Sollten Chatterjees Behauptungen stimmen, so hat Google sein Ziel erreicht: Ende September 2022 gab Google Cloud in einem Blogeintrag bekannt, dass die EDA-Software von Synopsis als Clouddienst nutzbar(öffnet im neuen Fenster) sei. Ende März 2023 stellte Synopsis eine Reihe von KI-Werkzeugen für den Chipentwurf(öffnet im neuen Fenster) vor. Ob die auf der Vorarbeit von Google basieren, ist allerdings unklar.

Der Autor meint dazu:

Anhand der Veröffentlichungen ist schwer zu entscheiden, wer letztendlich Recht hat. Am wahrscheinlichsten ist ein Weder-Noch, denn die Veröffentlichung der UCSD-Forscher zeigt noch etwas anderes: In vielen Fällen erreicht keiner der Platzierer in allen Metriken den besten Wert, auch bei verschiedenen Chipdesigns gibt es Unterschiede.

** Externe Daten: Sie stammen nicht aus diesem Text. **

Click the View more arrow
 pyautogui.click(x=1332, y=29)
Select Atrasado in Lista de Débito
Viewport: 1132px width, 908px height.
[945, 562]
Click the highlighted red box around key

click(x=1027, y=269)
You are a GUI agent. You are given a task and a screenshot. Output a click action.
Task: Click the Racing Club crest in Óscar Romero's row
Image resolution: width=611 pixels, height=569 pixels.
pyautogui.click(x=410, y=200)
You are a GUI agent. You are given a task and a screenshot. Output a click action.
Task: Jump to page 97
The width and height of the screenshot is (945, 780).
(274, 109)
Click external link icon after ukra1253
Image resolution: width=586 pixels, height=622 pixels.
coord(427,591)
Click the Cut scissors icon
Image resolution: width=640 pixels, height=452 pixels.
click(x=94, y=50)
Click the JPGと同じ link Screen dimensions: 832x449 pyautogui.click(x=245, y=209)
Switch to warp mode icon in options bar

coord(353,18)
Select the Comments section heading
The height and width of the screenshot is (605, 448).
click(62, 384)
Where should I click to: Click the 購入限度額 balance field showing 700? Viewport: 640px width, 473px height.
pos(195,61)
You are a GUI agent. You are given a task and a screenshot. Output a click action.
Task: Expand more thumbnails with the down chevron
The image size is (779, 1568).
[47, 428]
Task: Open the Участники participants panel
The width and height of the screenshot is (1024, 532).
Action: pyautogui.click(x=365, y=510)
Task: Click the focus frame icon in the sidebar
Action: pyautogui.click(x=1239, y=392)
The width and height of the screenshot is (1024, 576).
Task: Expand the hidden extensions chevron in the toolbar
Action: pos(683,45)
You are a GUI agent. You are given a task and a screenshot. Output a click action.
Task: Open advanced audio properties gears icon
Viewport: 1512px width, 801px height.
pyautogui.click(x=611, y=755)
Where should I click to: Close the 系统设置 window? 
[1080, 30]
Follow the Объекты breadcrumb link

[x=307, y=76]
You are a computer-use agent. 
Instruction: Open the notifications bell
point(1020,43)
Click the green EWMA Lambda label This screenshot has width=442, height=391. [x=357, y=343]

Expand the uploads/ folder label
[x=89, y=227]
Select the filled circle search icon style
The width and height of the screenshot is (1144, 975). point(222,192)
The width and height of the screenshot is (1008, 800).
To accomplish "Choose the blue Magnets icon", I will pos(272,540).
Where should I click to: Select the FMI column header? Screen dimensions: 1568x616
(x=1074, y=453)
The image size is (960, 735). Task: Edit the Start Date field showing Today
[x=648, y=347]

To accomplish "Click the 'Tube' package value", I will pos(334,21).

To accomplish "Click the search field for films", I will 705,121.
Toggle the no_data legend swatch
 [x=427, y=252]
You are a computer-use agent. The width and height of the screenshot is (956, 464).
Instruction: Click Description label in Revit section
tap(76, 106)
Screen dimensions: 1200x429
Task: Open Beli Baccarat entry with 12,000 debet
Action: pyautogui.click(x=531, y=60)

Es gibt also ausreichend triviale Gründe, weshalb die UCSD-Forscher zu anderen Ergebnissen kommen. Die Annahme, dass Googles Team seine Ergebnisse im günstigsten Licht dargestellt hat, ist damit aber nicht zu entkräften. Die Antworten des Teams sind zudem so allgemein, dass sie kaum überzeugen können.

Das zeigt ein grundlegendes Problem, wenn sich Wissenschaft und geschäftliche Interessen überschneiden: Wirtschaftliche Interessen im Hinterkopf können den kritischen Abstand zu den eigenen Ergebnissen schwinden lassen. Durch fehlende Daten geht die Nachvollziehbarkeit und damit ein zentraler Aspekt wissenschaftlicher Vertrauensbildung verloren.